_Exercise aim_. Go through the data and count each line that has the string "computer". Give that count alone.

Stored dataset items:
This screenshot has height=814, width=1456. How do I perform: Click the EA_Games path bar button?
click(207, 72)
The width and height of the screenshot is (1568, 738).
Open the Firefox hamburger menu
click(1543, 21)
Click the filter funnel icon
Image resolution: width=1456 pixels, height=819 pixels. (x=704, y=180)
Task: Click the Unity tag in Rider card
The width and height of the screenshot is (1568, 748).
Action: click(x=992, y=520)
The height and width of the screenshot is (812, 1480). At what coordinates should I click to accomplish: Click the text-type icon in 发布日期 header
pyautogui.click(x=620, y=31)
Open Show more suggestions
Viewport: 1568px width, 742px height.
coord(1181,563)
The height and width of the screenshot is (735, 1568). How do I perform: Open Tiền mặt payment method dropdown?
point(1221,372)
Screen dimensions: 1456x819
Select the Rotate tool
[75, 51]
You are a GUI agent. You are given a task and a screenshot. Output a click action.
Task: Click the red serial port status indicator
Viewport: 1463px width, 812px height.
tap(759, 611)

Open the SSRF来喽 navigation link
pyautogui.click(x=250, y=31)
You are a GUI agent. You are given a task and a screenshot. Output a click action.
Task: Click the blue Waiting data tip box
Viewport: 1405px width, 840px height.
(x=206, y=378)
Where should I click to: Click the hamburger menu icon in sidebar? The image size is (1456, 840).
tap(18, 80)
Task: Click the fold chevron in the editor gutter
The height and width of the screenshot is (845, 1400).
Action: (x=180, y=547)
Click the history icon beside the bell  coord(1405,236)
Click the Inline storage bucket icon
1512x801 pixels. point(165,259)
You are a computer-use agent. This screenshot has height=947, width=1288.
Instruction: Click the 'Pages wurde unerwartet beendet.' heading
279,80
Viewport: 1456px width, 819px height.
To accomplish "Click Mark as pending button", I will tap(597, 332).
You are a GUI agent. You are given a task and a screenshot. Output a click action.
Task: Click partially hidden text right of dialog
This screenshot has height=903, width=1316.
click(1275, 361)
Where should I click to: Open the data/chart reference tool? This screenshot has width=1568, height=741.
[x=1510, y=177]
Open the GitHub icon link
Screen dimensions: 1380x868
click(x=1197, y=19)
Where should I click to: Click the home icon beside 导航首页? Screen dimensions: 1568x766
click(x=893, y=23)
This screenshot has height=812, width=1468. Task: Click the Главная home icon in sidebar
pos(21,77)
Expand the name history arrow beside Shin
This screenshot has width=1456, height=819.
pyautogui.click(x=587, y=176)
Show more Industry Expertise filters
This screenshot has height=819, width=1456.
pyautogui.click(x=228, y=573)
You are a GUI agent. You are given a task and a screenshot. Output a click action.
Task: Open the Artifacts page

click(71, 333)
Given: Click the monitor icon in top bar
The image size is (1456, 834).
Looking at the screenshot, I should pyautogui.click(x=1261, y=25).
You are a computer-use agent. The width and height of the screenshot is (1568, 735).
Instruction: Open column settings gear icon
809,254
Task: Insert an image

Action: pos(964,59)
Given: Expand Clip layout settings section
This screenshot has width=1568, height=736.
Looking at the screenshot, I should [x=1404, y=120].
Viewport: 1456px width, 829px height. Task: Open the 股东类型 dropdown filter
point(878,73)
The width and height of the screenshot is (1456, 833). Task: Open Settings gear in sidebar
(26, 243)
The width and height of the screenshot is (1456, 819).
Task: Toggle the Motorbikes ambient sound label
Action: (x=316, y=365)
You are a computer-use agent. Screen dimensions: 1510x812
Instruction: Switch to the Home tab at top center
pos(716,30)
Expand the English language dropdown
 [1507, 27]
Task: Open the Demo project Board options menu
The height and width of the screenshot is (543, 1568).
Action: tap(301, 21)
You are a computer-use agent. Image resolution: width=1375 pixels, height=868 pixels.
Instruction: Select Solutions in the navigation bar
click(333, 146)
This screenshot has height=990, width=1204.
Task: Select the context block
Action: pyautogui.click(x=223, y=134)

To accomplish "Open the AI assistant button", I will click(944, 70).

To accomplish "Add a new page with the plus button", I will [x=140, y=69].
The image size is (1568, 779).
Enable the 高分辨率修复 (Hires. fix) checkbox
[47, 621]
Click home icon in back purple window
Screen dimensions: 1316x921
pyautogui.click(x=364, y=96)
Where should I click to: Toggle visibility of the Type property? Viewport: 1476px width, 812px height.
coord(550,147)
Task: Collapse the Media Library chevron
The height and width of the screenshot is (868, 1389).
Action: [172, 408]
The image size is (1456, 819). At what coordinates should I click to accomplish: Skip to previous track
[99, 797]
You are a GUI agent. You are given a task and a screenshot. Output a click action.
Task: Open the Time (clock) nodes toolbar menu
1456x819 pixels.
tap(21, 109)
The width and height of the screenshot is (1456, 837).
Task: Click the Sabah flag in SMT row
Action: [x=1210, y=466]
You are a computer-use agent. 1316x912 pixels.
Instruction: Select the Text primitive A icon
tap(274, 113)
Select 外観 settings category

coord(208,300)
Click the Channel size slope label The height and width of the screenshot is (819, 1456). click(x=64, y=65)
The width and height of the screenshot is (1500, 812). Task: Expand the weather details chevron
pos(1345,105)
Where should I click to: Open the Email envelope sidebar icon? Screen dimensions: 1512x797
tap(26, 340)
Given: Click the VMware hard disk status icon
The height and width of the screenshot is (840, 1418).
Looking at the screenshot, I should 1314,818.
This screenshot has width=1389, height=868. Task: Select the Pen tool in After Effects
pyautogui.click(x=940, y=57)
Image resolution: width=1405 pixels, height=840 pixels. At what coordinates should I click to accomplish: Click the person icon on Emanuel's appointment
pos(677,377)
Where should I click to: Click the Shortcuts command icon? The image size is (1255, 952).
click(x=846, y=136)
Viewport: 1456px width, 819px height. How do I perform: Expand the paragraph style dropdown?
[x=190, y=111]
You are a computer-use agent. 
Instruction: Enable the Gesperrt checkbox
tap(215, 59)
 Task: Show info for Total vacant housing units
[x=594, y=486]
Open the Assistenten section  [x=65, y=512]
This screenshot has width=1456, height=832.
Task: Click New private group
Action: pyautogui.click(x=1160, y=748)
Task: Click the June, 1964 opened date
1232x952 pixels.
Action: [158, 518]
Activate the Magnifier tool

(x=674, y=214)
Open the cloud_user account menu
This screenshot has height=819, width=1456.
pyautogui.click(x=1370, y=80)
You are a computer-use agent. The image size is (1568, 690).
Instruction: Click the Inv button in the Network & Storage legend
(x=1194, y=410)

_Exercise solution_. 7